Такие, например, упражнения: перевести, еретически извратив, знаменитый сонет:
Или: чтение странички из записной книжки Тревелера:
«Ожидая своей очереди в парикмахерской, уронил взгляд на брошюрку ЮНЕСКО и обратил внимание на следующие слова: „Opintotoveri (Tolaisopiskelija) Tyovaenopisto“. Выглядит как название финских журналов по педагогике. Для читателя с начала и до конца — полная ирреальность. Они существуют? А для миллионов блондинов „Opintotoveri“ означает „Спутник общеобразовательной школы“. Для меня… (Приступ ярости.) Но зато им неведомо, что слово „cafisho“ означает на лунфардо „проходимец“. Ирреальность разрастается. Подумать только, эти технократы считают, будто оттого, что на „Боинге-707“ можно долететь до Хельсинки всего за несколько часов… Выводы каждый делает лично. А мне, пожалуйста, массаж, Педро».

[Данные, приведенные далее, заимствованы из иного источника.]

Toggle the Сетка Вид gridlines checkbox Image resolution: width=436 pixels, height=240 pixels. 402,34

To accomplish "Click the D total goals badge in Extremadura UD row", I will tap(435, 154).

Словосочетания для упражнений по отгадыванию смысла. Талита ломает голову над словами Genshiryoku, Kokunai, Jijo и решает, что скорее всего они означают развитие ядерных исследований в Японии. Она все больше и больше убеждается в этом, так и сяк переворачивая слова, а тут ее муж, коварный поставщик материала для размышления, собранного по парикмахерским, подбрасывает еще одно словосочетание: Genshiryoku Kaigai Jijo, судя по всему, означающее развитие ядерных исследований за рубежом. Радостное волнение Талиты, пришедшей путем анализа к выводу, что Kokunai = Япония, a Kaigai = зарубежье. Но красильщик Матсиу с улицы Ласкано не согласен с открытием, и бедной Талите, незадавшемуся полиглоту, приходится поджать хвост.

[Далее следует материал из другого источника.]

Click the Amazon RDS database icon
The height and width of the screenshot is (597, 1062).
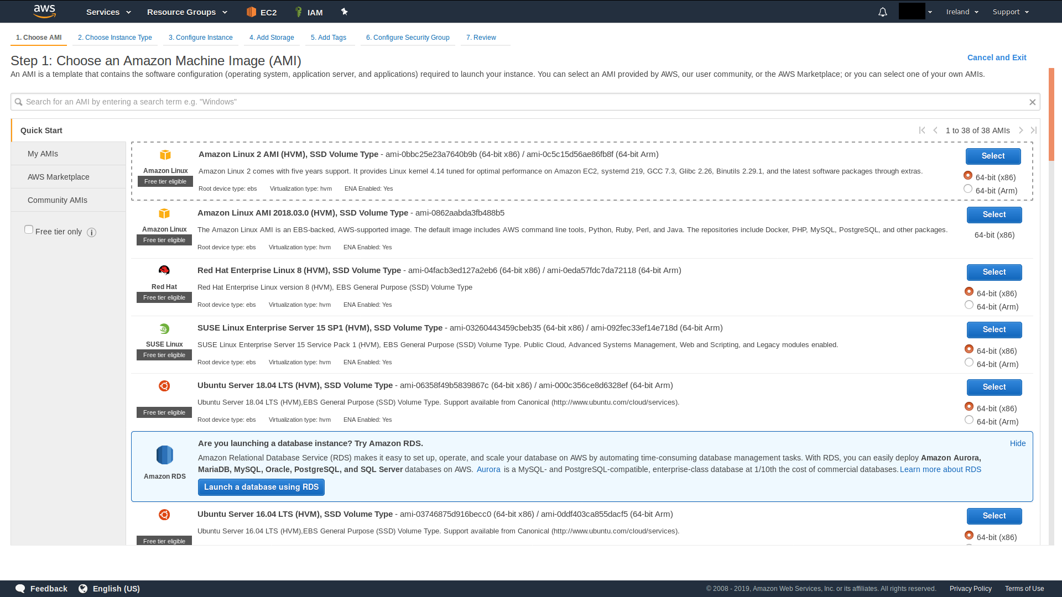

Осквернение: на основе определенных предположений, как, например, знаменитая строка «Ощутимая двуполость Христа», воздвигнуть целую систему, соответствующую и удовлетворяющую предположению. К примеру, высказать мысль о том, что Бетховен был копрофагом, и т.д. Защищать бесспорно святость сэра Роджера Кейзмента, что следует из «The Black Diaries» [342
]. К изумлению Куки, совершенно в этом уверенной и это мнение разделяющей.По сути, это означает, что промывка мозгов происходит в силу профессиональной преданности. Над этим пока еще смеются (не может быть, чтобы Аттила собирал марки), но принцип Arbeit macht frei [343
] даст результаты, поверьте, Кука. Вот, например, изнасилование епископа из Фано, ведь это случай…141
Достаточно было прочесть всего несколько страниц, чтобы убедиться: Морелли имел в виду совсем другое. Его намеки на глубинные слои Zeitgeist [344
], то место, где у него лишившаяся рассудка логика кончила тем, что удавилась на шнурках от ботинок, не в силах отвергнуть несообразности, провозглашенные законом, свидетельствовали о спелеологическом замысле произведения. Морелли то бросался вперед, то отступал, нарушая при этом все законы равновесия и принципы, которые следовало бы назвать нравственными основами пространства, а потому вполне могло случиться (хотя такого и не происходило, однако не было полной уверенности, что не произойдет), что события, о которых он рассказывал, занимали пять минут, отделявшие у него битву при Акциуме от австрийского аншлюса (то, что три основных слова начинались на букву «а», вполне могло оказаться для него определяющим при выборе исторических моментов), или, например, человек, звонивший у дверей дома номер тысяча двести по улице Кочабамба, переступив порог, оказывался во дворике дома Менандра, в Помпее. Все это было достаточно тривиально, бунюэльно и не более того, но от Клуба не укрылась главная ценность всего этого: налицо было подстрекательство, парабола, открытая другому смыслу, более глубокому и резкому. Прибегая к подобным танцам на канате, чрезвычайно похожим на те, что так ярко представлены в Евангелиях, в Упанишадах и других материях, начиненных шампанским тринитротолуолом, Морелли доставлял себе удовольствие продолжать свои занятия и придумывать литературу, которая по самой своей сути была подкопом, развенчанием и насмешкой.Неожиданно слова, весь язык, надстройка целого стиля, семантика, психология, целое, искусно построенное сооружение — все устремлялось к ужасающему харакири. Банзай! И — к новому порядку, безо всяких гарантий, однако в конце всегда бывала ниточка, протянутая куда-то туда, выходящая за пределы книги, нацеленная на некое «возможно», на некое «может быть», на некое «как знать», которая внезапно повергала в подвешенное состояние каменно-застывшее представление о произведении. И именно это приводило в отчаяние Перико Ромеро, человека, нуждавшегося в точности, заставляло дрожать от наслаждения Оливейру, подстегивало воображение Этьена, а Мага пускалась танцевать босой, держа в каждой руке по артишоку.